▶ **To do**
Retype the privacy fence text below word for word, from beginning to end.

▶ **Text passage**

Tips for Building Your Perfect Privacy Fence

If you have a yard but live in close proximity to your neighbors, a privacy fence could give your outdoor space the peace and seclusion you’re looking for. Any chain link fence would keep your pets safe and give them a place to roam free, but a privacy fence adds a level of sophistication. The right privacy fence could give your yard the backdrop for an outdoor sanctuary of your dreams.

Primary Materials

There are numerous options for your privacy fence, but it boils down a handful of options for your primary material. These are wood, vinyl, masonry, composite or vegetation. Each has their own pros and cons based on cost, maintenance and aesthetic appeal.

Wood

Wooden fences are a classic option for privacy fences. They’re generally affordable for most homeowners. The cost varies depending on the quality level of the wood you purchase, but good sealant and proper installation is key regardless of what wood you purchase. Because of the nature of wood, you can paint or stain the wood any shade you choose. For a uniform look and quicker installation, you could purchase wood panels so your fence is partially pre-assembled upon arrival. Or, you could buy your own wood to create your own personalized fence with some design flexibility.

The biggest drawback of a wooden fence is that it requires yearly maintenance. It will need to be re-stained or refinished with sealant that protects from UV rays and water damage. Otherwise, the wood could rot, warp or fall victim to fungus. If you’re buying the wood or panels from a hardware store, you should also sort through to ensure you’re buying the best of the bunch. Look for pieces that are already warped or misshapen and avoid picking them for your project.

One pro tip for the craftier of homeowners: use recycled wood! If you can find pallets, mismatched wood, and other materials at a cheap price, you could use your creativity to turn it into a unique masterpiece. With poor craftsmanship, it could turn into a mess. However, when these fences are done properly, they create an artsy, rustic space that is perfect for some homeowners’ styles. Pinterest has some great inspiration for creative privacy fences.

▶ **Provided data**
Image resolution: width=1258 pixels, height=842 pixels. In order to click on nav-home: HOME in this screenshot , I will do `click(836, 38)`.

--

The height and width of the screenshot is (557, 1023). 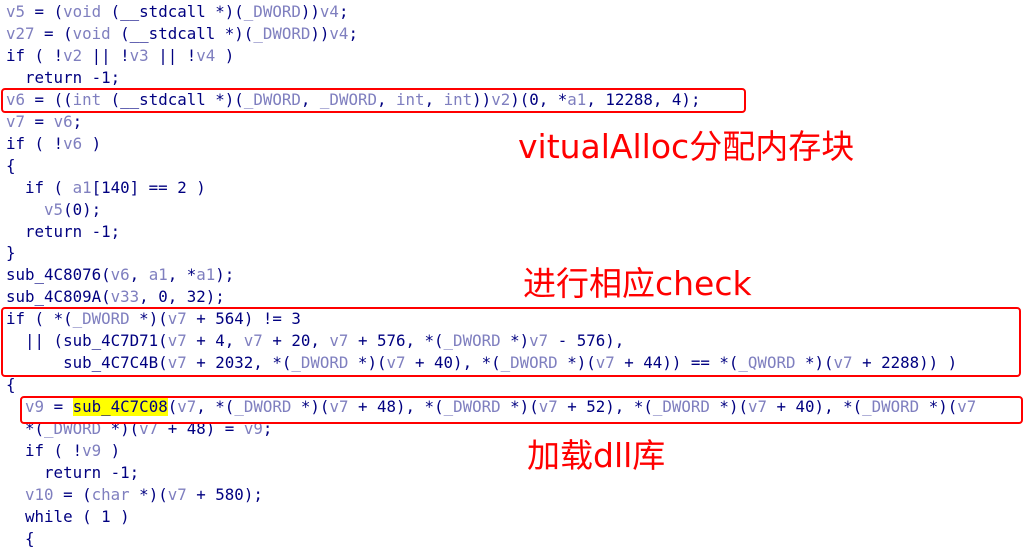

▶ **Task solution**
Tips for Building Your Perfect Privacy Fence

If you have a yard but live in close proximity to your neighbors, a privacy fence could give your outdoor space the peace and seclusion you’re looking for. Any chain link fence would keep your pets safe and give them a place to roam free, but a privacy fence adds a level of sophistication. The right privacy fence could give your yard the backdrop for an outdoor sanctuary of your dreams.

Primary Materials

There are numerous options for your privacy fence, but it boils down a handful of options for your primary material. These are wood, vinyl, masonry, composite or vegetation. Each has their own pros and cons based on cost, maintenance and aesthetic appeal.

Wood

Wooden fences are a classic option for privacy fences. They’re generally affordable for most homeowners. The cost varies depending on the quality level of the wood you purchase, but good sealant and proper installation is key regardless of what wood you purchase. Because of the nature of wood, you can paint or stain the wood any shade you choose. For a uniform look and quicker installation, you could purchase wood panels so your fence is partially pre-assembled upon arrival. Or, you could buy your own wood to create your own personalized fence with some design flexibility.

The biggest drawback of a wooden fence is that it requires yearly maintenance. It will need to be re-stained or refinished with sealant that protects from UV rays and water damage. Otherwise, the wood could rot, warp or fall victim to fungus. If you’re buying the wood or panels from a hardware store, you should also sort through to ensure you’re buying the best of the bunch. Look for pieces that are already warped or misshapen and avoid picking them for your project.

One pro tip for the craftier of homeowners: use recycled wood! If you can find pallets, mismatched wood, and other materials at a cheap price, you could use your creativity to turn it into a unique masterpiece. With poor craftsmanship, it could turn into a mess. However, when these fences are done properly, they create an artsy, rustic space that is perfect for some homeowners’ styles. Pinterest has some great inspiration for creative privacy fences.